El libro cierra con una nota sobre la imposibilidad. Franco se ha hecho eco de testimonios y miradas que relatan el horror: personas degolladas, mujeres violadas y empaladas, niños lanzados contra las paredes y asesinados vilmente y sin razón. Al inicio del libro, en los agradecimientos, habla de la dificultad emocional de trabajar este tipo de temas. Franco agradece a las personas que le ayudaron a no perder la cordura «who helped preserve my sanity» (37) . Los académicos y personas que trabajan temas de memoria y reconciliación están también en una lucha continua emocional por no perder el norte ni la cordura. Están escindidos entre la cercanía intelectual y emocional con el tema, con los testimonios y las comunidades, y la certeza de estar siempre irremediablemente lejos, en la brecha del objeto de estudio.
Incluso como lector es pasmoso encontrarse con historias, procedimientos violentos que son tan parecidos a los que un país como Colombia ha vivido tantos años.
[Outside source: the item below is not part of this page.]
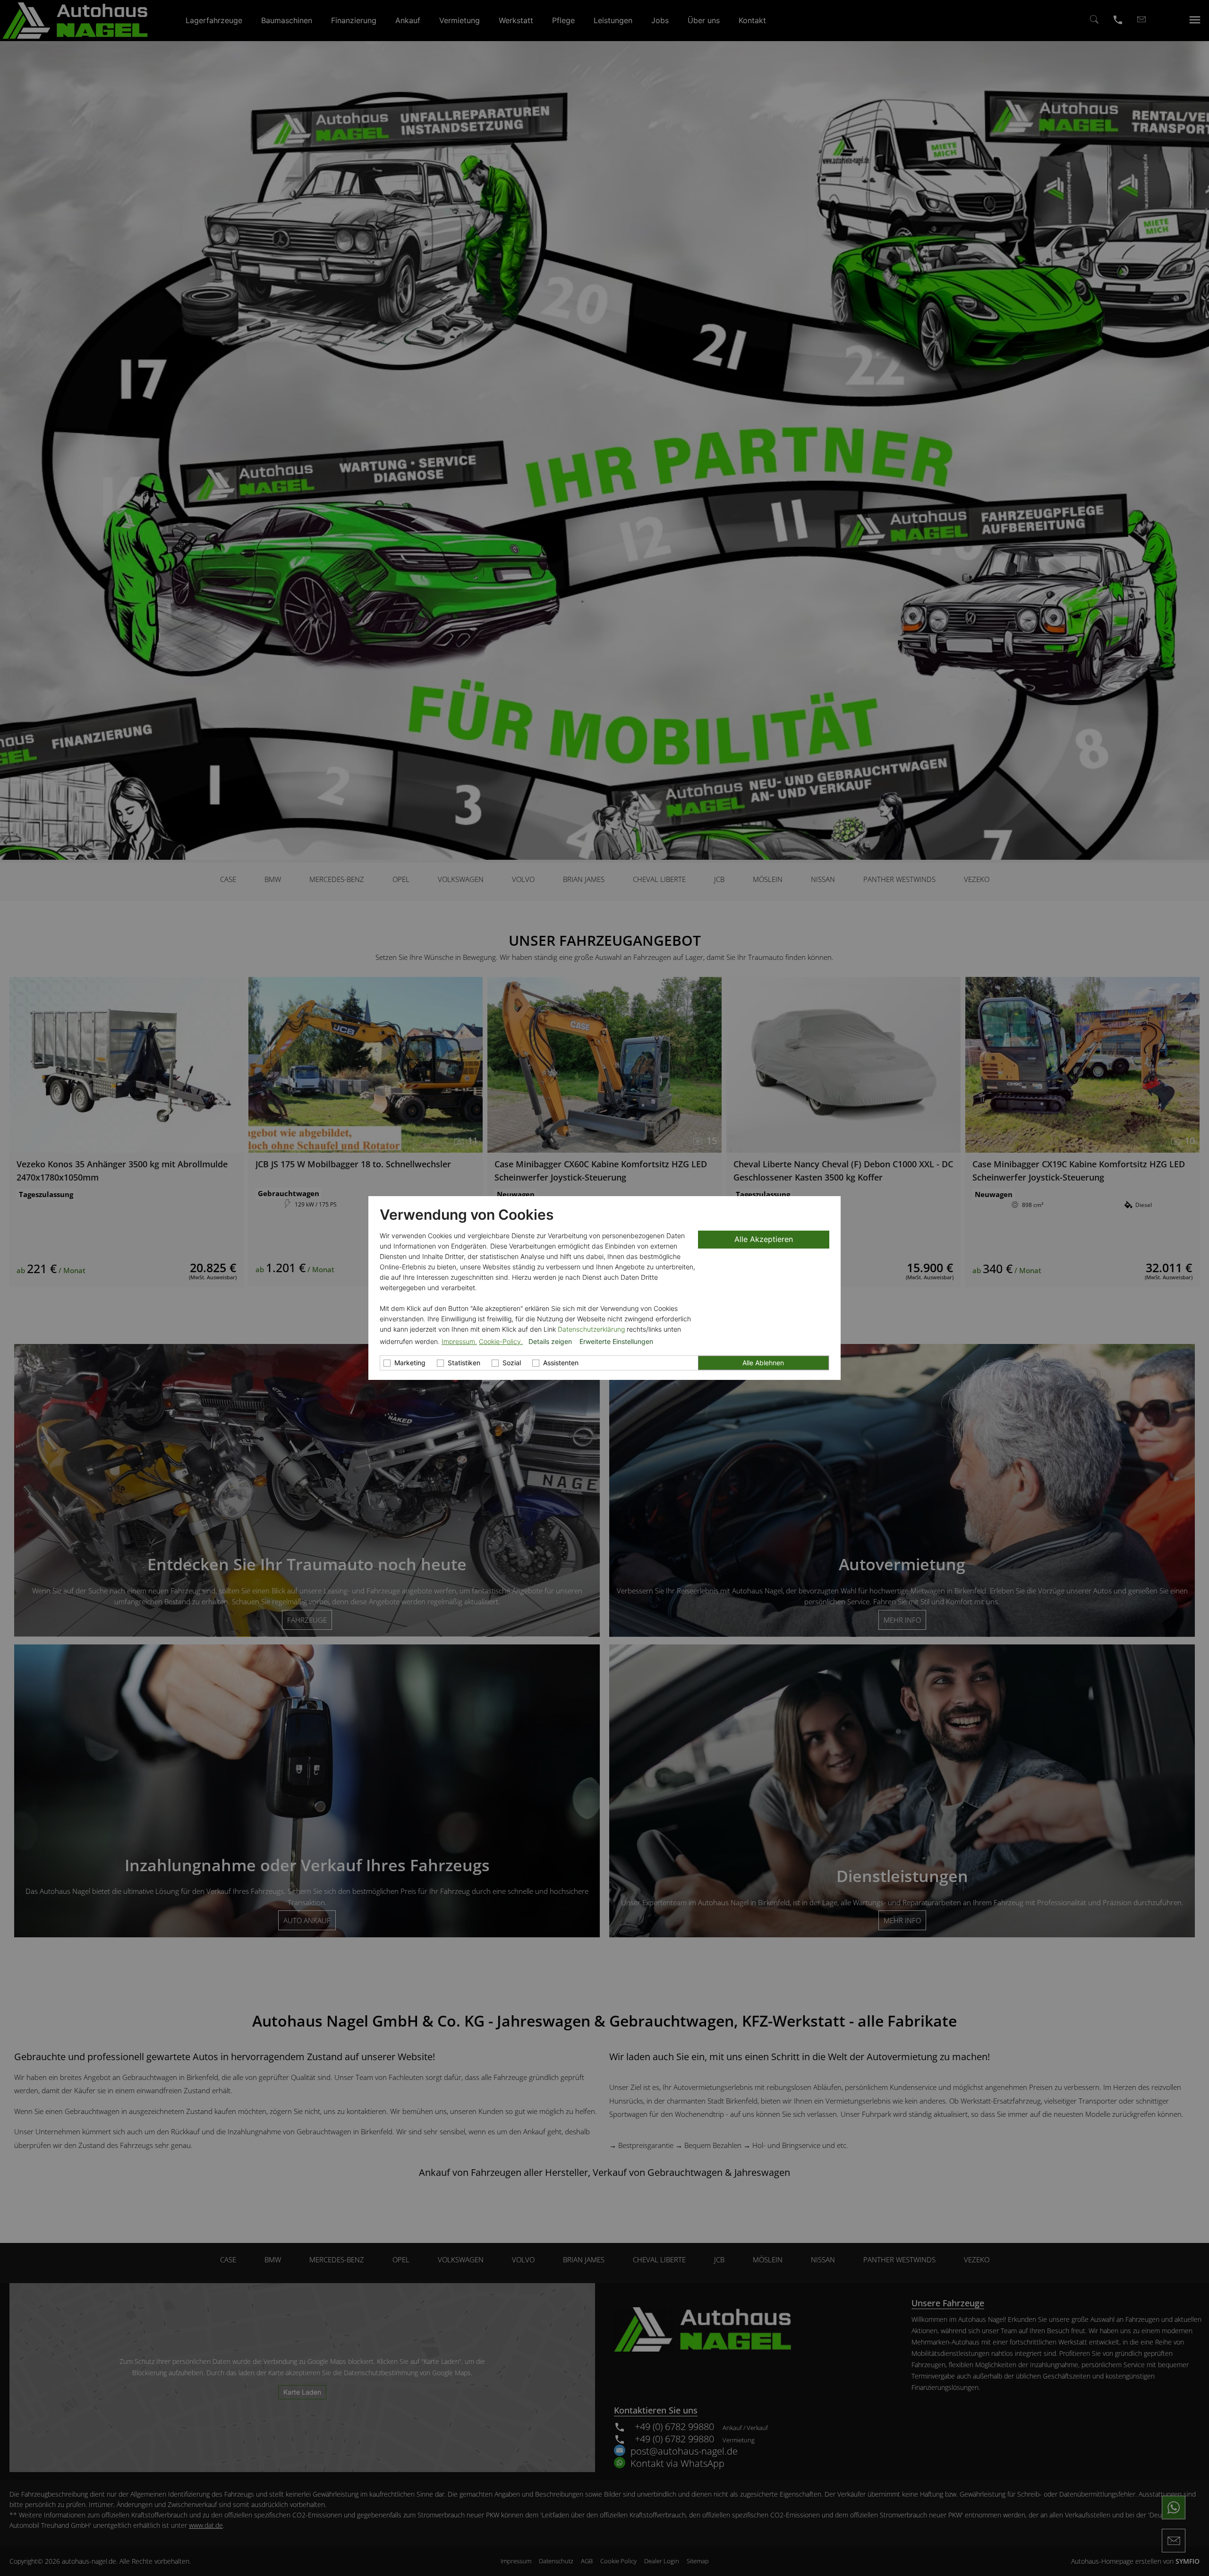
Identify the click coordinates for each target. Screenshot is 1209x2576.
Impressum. (459, 1341)
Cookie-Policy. (501, 1341)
La violencia contra las mujeres de México no es diferente en grado o en dolor a la sufrida en Colombia o en El Salvador. Uno también está lejos y cerca, porque la crueldad sigue existiendo en nuestro contexto: está viva, se nutre de la inequidad generalizada, de los discursos y el entrenamiento social y militar relacionado con la exacerbación de la masculinidad. En muchos casos, sigue siendo imposible de representar, y cuando es representada, narrada, está siempre lejos, se ha vuelto pasado. La memoria, entonces, es trampa y único recurso, dice Franco al final de este libro difícil y conmovedor: «los lectores estamos lejos y somos libres de estar en otro lugar. Y este es un problema enorme que ningún académico puede evadir» (251).
Por Ana Cecilia Calle
Editora, profesional en estudios literarios con experiencia en el diseño, desarrollo, producción y seguimiento de proyectos editoriales. Cursa el doctorado en español y portugués de la Universidad de Texas en Austin.
1. Jean Franco (Inglaterra 1924) es profesora emérita de inglés y literatura comparada de la Universidad de Columbia, ganadora del PEN Award en 1996 por la contribución de su obra a la diseminación de la literatura latinomericana en lengua inglesa, y de los premios Gabriela Mistral y Andrés Bello.